Parallel dazu braucht der Teich mehr Sauerstoff. Eine Belüftung mit Ausströmersteinen unterstützt Fische, Filterbakterien und die Zersetzung organischer Stoffe. Platzieren Sie die Ausströmer nicht direkt in einer extrem schlammigen Zone, damit sie den Boden nicht dauerhaft aufwirbeln. Eine leichte, gleichmäßige Wasserbewegung ist hilfreicher als ein kräftiger Strahl an nur einer Stelle.

Reinigen Sie Filter und Pumpe bedarfsgerecht, stellen Sie die volle Umwälzung sicher und prüfen Sie Verschleißteile. Wenn die Anlage zu klein dimensioniert ist, löst häufiges Säubern das Grundproblem nicht. Dann ist eine stärkere Filterung oder zusätzliche Belüftung die dauerhaft wirtschaftlichere Lösung.

Bei akutem, intensivem Geruch und auffälligem Fischverhalten sollten Sie außerdem einen Teilwasserwechsel vornehmen. Tauschen Sie nicht das gesamte Wasser auf einmal aus. Ein moderater Teilwasserwechsel belastet das Teichmilieu weniger und senkt dennoch die Konzentration gelöster Schadstoffe. Verwenden Sie nur Wasser, dessen Temperatur möglichst nah an der Teichtemperatur liegt, und beachten Sie bei Leitungswasser eine geeignete Wasseraufbereitung.

Vorbeugen nach Jahreszeit

Im Frühjahr steht die Technikprüfung im Mittelpunkt. Reinigen Sie Pumpe und Filter, kontrollieren Sie Schläuche und starten Sie die Belüftung rechtzeitig. Entfernen Sie Winterreste vom Boden, bevor die Temperaturen steigen und die Zersetzung beschleunigt wird.
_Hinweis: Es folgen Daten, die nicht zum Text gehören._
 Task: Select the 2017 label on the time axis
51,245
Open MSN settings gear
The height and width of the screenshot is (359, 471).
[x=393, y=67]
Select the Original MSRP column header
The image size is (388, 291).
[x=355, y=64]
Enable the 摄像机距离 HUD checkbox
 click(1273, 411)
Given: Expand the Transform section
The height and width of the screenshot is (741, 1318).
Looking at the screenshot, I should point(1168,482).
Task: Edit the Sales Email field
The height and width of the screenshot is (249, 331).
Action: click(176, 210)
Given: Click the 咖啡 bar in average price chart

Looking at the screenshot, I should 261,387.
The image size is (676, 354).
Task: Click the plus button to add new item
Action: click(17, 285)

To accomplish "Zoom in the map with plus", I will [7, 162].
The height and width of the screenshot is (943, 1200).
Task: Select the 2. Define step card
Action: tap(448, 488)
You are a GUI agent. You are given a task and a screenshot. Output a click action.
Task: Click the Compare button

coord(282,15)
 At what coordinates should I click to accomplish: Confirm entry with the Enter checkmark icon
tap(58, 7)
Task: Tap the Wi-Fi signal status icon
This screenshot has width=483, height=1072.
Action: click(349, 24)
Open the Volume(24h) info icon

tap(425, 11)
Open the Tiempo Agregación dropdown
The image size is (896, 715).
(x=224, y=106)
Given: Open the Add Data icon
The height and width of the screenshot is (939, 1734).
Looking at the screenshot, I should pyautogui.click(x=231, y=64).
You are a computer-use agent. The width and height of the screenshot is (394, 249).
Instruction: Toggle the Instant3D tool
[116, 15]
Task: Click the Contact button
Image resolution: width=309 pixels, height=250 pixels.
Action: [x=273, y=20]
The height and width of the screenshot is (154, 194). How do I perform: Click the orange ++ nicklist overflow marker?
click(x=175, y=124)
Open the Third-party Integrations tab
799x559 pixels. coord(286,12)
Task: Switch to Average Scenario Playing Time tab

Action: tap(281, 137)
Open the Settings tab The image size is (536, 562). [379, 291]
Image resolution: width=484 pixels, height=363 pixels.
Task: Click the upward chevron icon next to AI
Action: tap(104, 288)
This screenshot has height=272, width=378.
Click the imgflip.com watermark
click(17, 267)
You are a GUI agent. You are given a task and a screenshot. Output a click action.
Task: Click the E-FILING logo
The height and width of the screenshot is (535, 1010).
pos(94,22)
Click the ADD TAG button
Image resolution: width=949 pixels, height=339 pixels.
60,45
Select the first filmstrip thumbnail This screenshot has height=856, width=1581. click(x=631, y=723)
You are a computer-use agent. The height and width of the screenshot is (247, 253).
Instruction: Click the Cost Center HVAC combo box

Im Sommer entscheidet Sauerstoff über die Stabilität des Teichs. Füttern Sie zurückhaltend, entfernen Sie Algen und sorgen Sie bei Hitze für zusätzliche Belüftung. Ein Teichthermometer hilft, kritische Wärmephasen früh zu erkennen.

Im Herbst verhindern Abdecknetze und regelmäßiges Keschern, dass Laub zur Schlammquelle des nächsten Jahres wird. Schneiden Sie Pflanzen zurück, aber nicht radikal: Stängel einiger Uferpflanzen können im Winter den Gasaustausch unterstützen. Im Winter bleibt ein kleiner eisfreier Bereich wichtig, besonders bei Fischbesatz.

Ein gesunder Teich muss nicht steril sein. Entscheidend ist, dass organisches Material, Sauerstoffversorgung, Pflanzen, Fischbestand und Technik im Gleichgewicht bleiben. Wenn Sie fauligen Geruch früh wahrnehmen und gezielt handeln, schützen Sie nicht nur klares Wasser, sondern schaffen auch dauerhaft gute Bedingungen für Pflanzen und Fische.